Training an Agentic Router for Optimal Cost-Performance on SWE Tasks

On most enterprise tasks, model quality is not a scalar. One model is better at long-horizon repository exploration. Another is better at small, surgical patches. A third has stronger general reasoning but higher latency or cost. The right model depends on the task, the environment, and the failure mode that matters.

This is especially apparent in agentic software engineering, where every task unfolds as a trajectory. The model reads files, searches the repository, forms a hypothesis, edits code, runs tests, and decides when to stop. The best model for one issue may be the wrong model for the next one.

Routing each task to the model best suited to solve it captures the strengths of specialized models and routes around their weaknesses, instead of settling for one model's compromises across the board.

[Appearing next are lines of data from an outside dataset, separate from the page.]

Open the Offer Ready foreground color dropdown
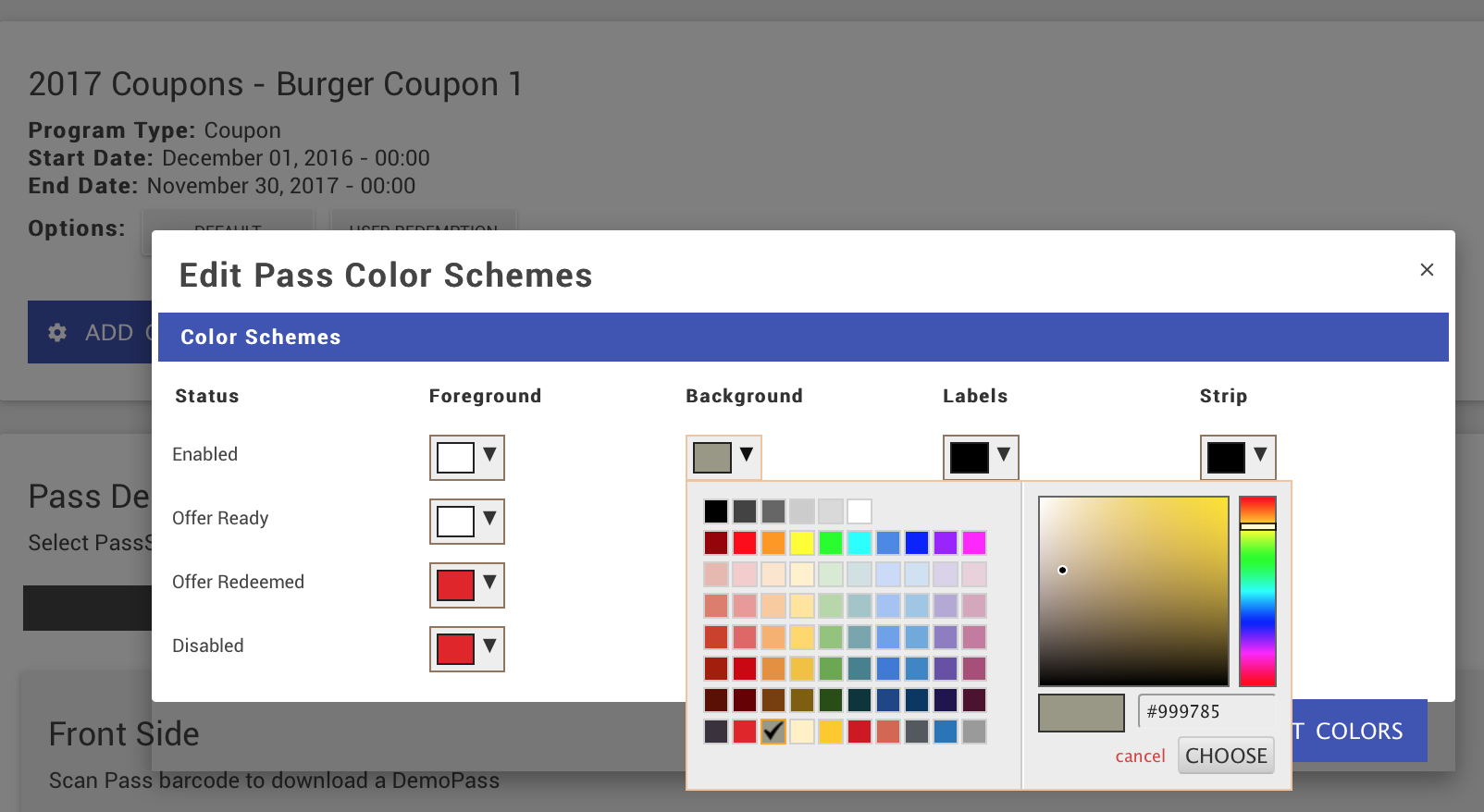This screenshot has width=1484, height=812. [x=466, y=521]
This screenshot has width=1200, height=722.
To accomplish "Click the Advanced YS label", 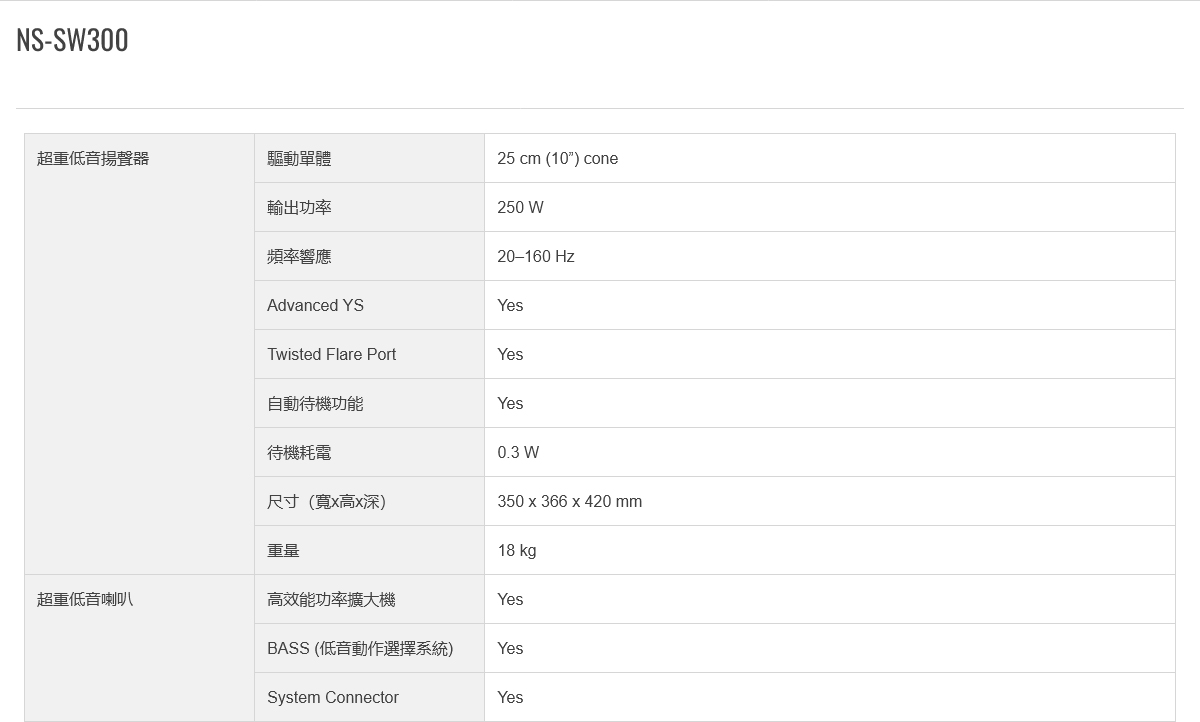I will pos(315,305).
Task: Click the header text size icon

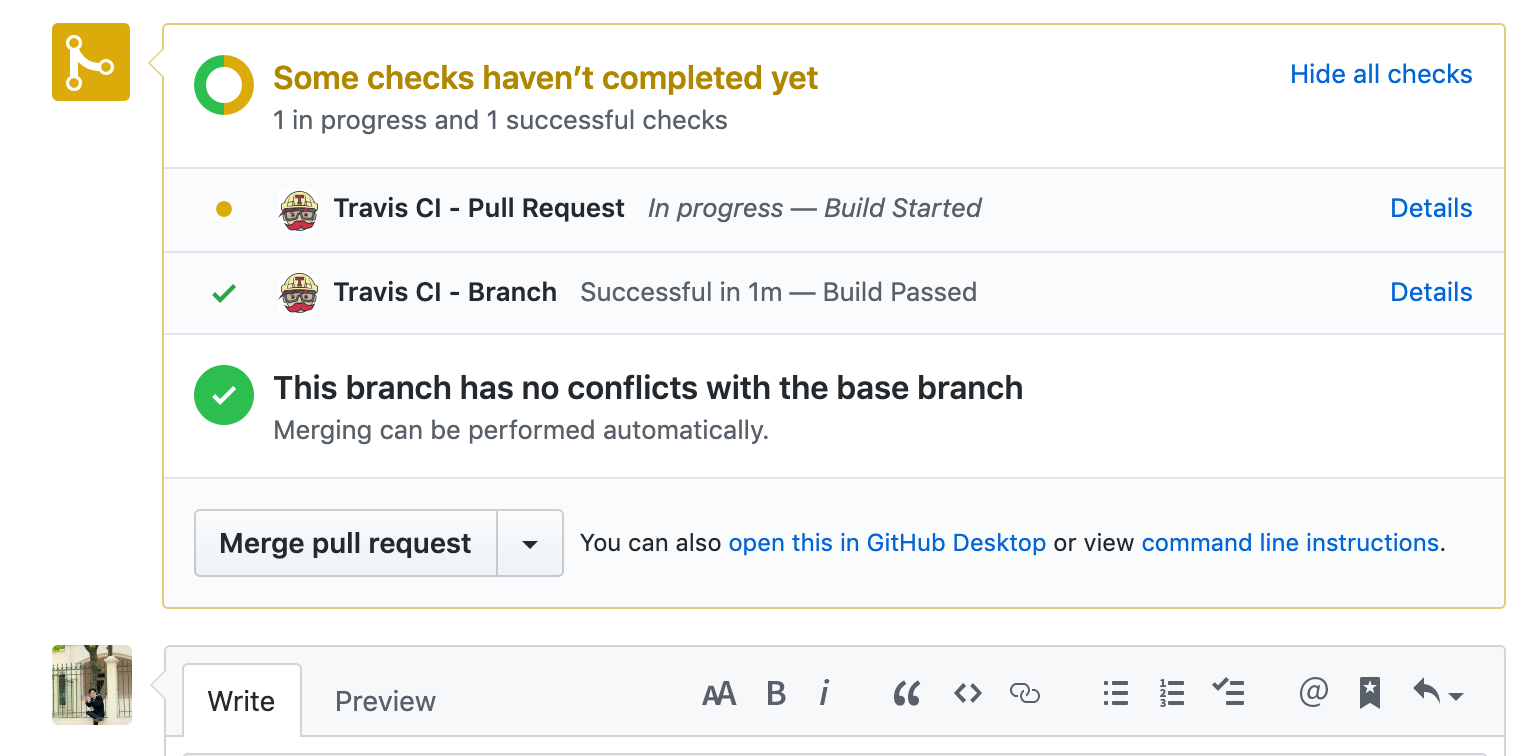Action: pos(719,693)
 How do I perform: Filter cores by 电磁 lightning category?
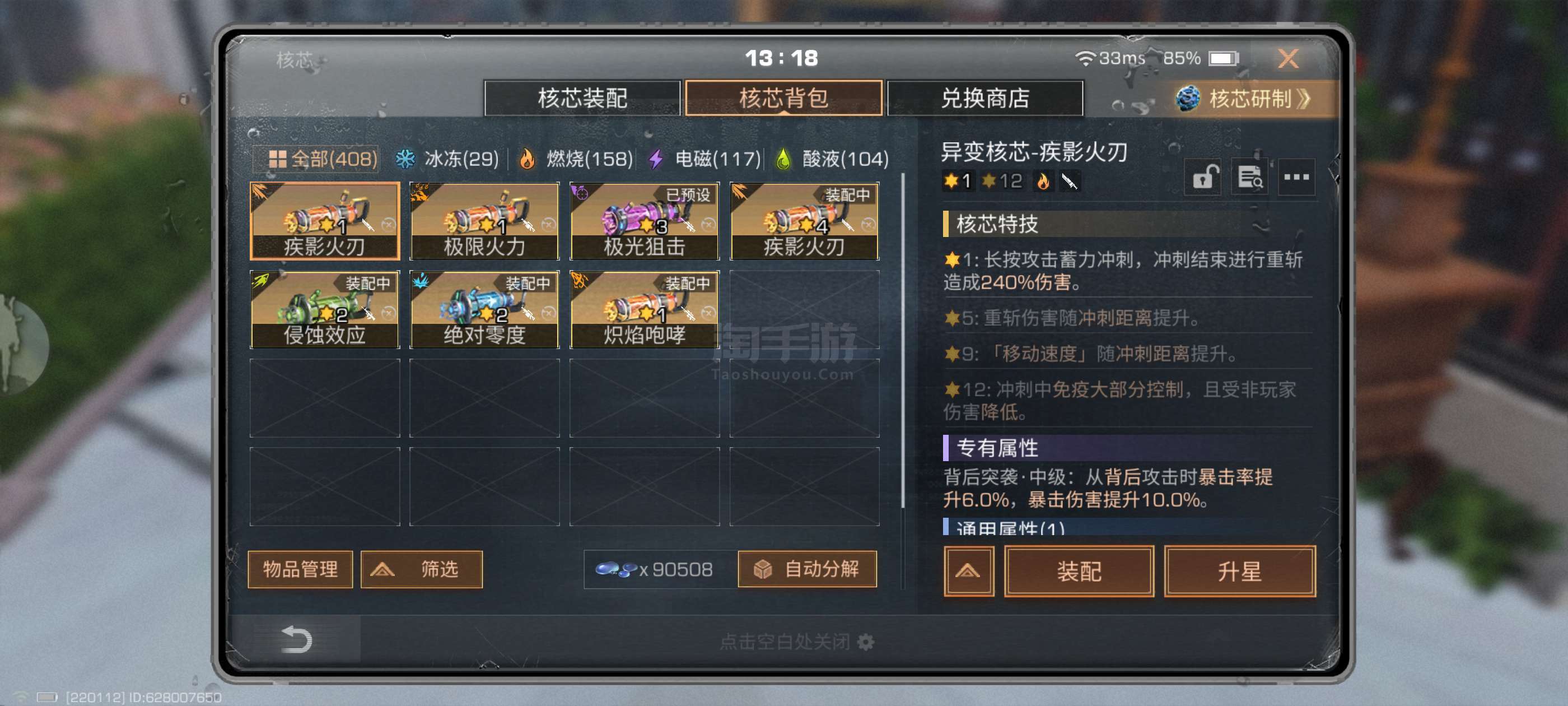[x=705, y=160]
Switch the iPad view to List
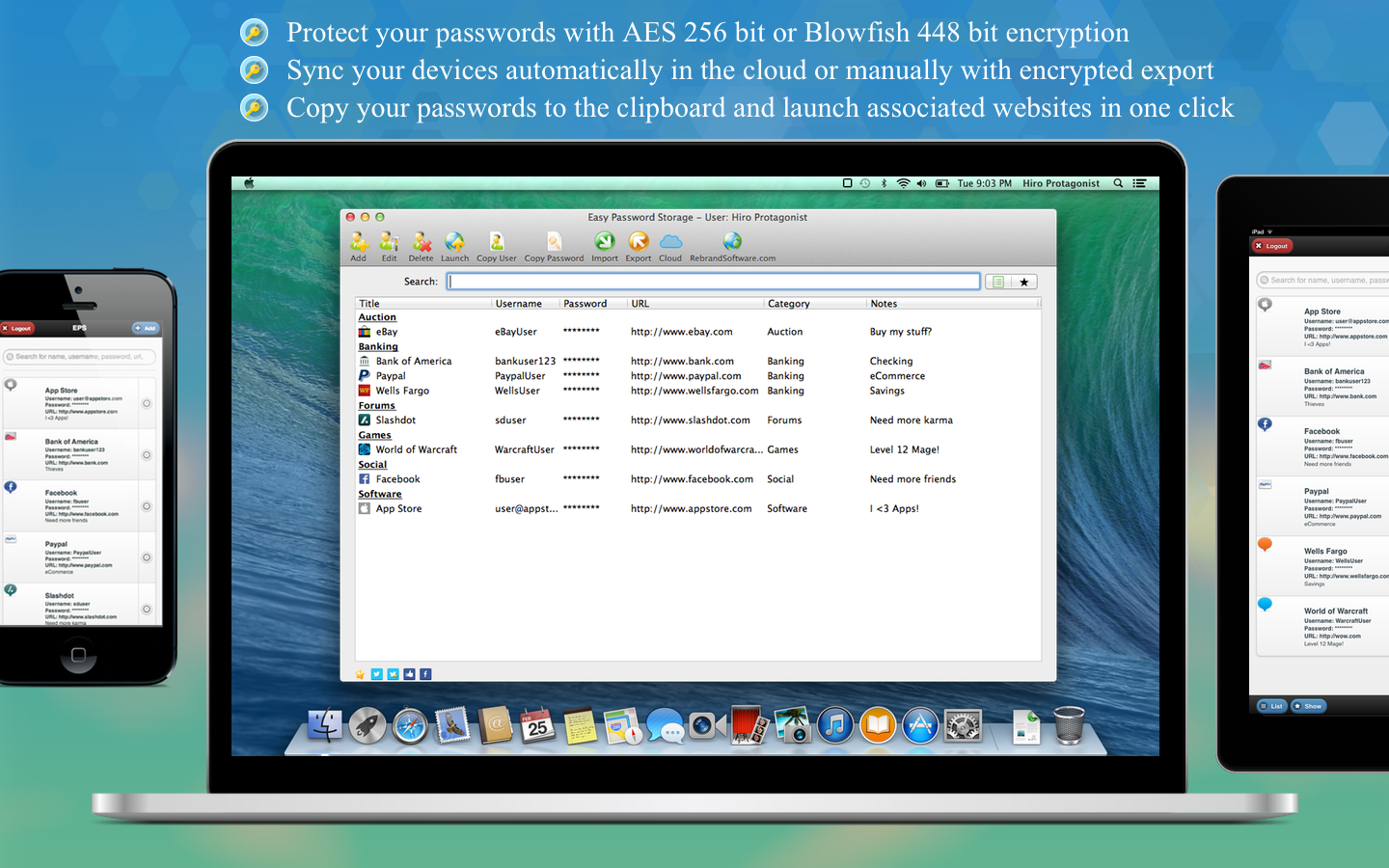1389x868 pixels. click(1271, 705)
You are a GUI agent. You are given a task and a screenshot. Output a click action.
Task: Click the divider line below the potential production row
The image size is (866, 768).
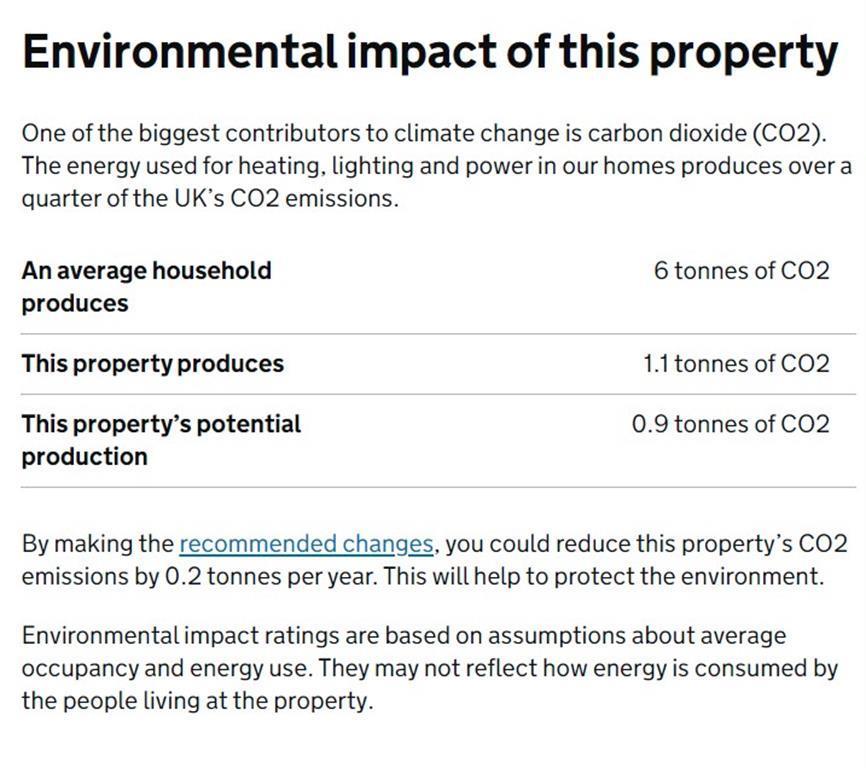[x=439, y=488]
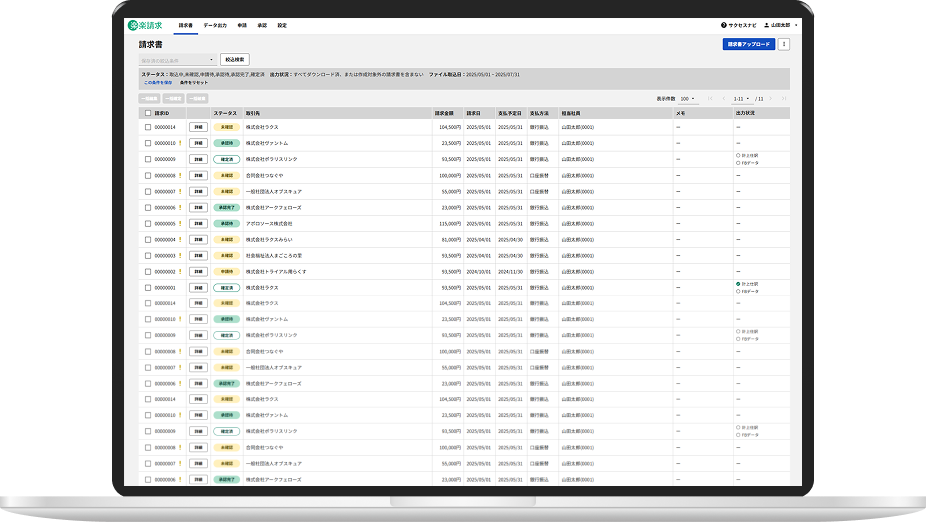Tick the checkbox for first 00000014 row
This screenshot has height=522, width=926.
tap(148, 127)
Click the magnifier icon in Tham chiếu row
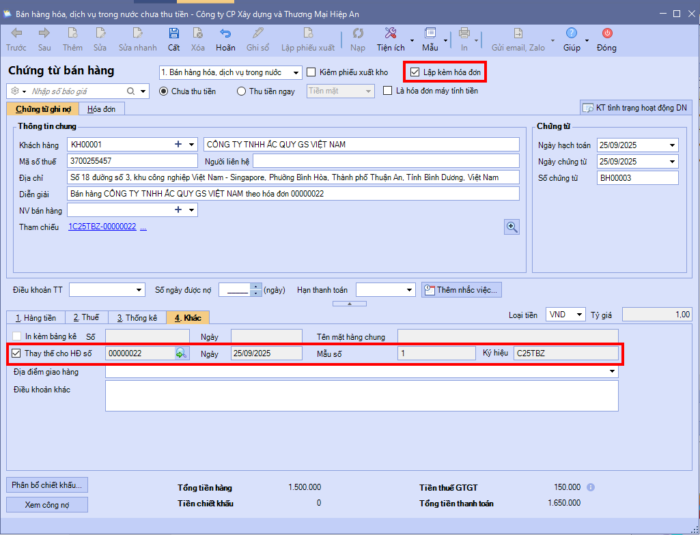The image size is (700, 535). pyautogui.click(x=512, y=227)
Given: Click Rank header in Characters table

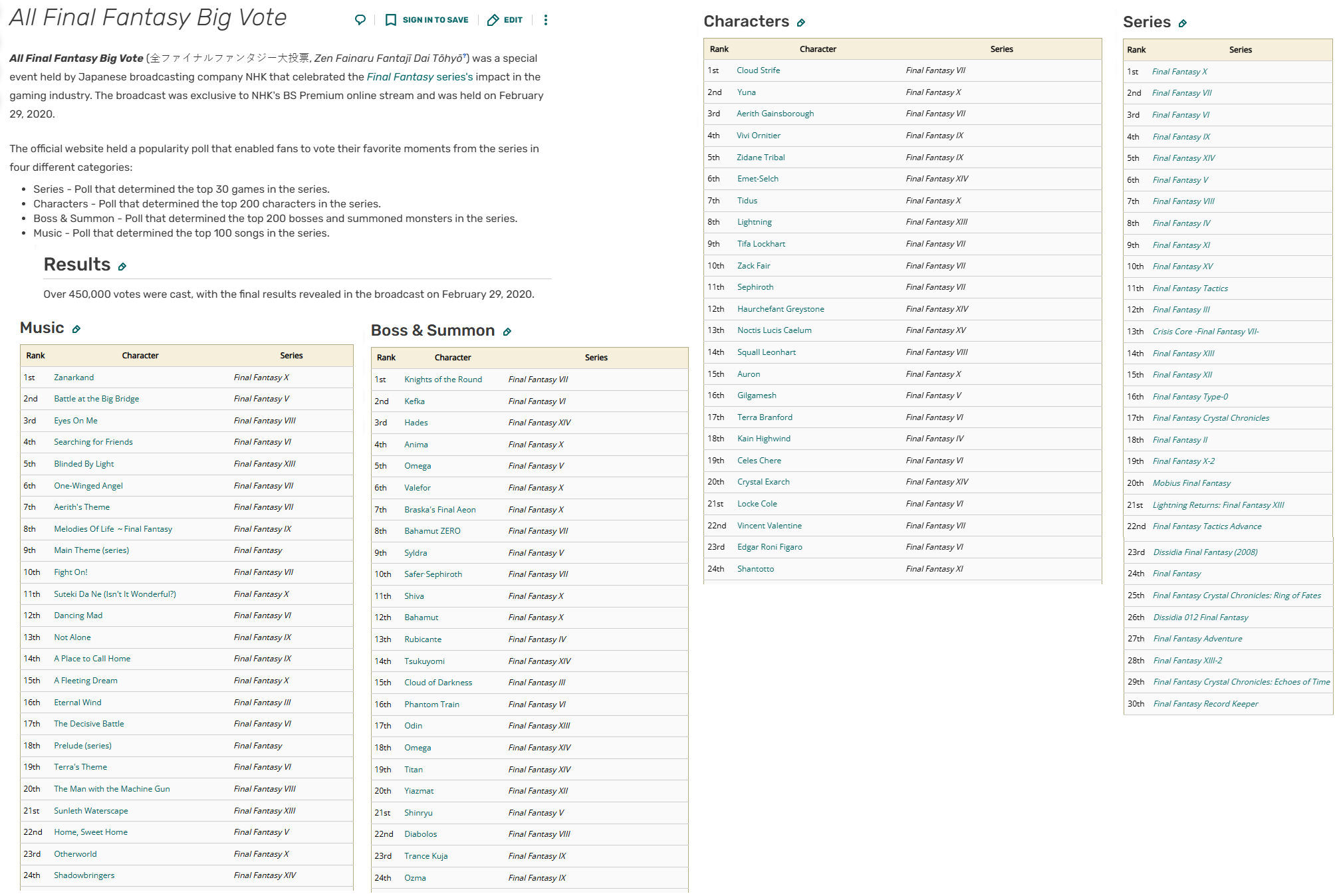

But this only works with a router that picks the model most likely to solve a given task, at the lowest cost, using the local evidence available before the rollout begins.

Many of our workloads at Applied Compute involve software engineering, so we trained a small open-source model (Qwen3.6-35B-A3B) to route SWE-bench Verified tasks across three frontier coding models: Nemotron 3 Ultra⌝ (which we received early access to), GPT-5.5, and Claude Opus 4.7. The router sees the issue and repository context, predicts which model should attempt the patch, and is trained against labels derived from actual agent rollouts.

Task Distribution

We used SWE-bench Verified as the task distribution. For each task, we collected three rollouts from each candidate model:

Nemotron 3 Ultra
Claude Opus 4.7
GPT-5.5

Each rollout attempted to produce a patch for the repository issue. We then evaluated whether the patch passed the task’s tests. This gave us task-level evidence about which models could solve which problems, and at what cost.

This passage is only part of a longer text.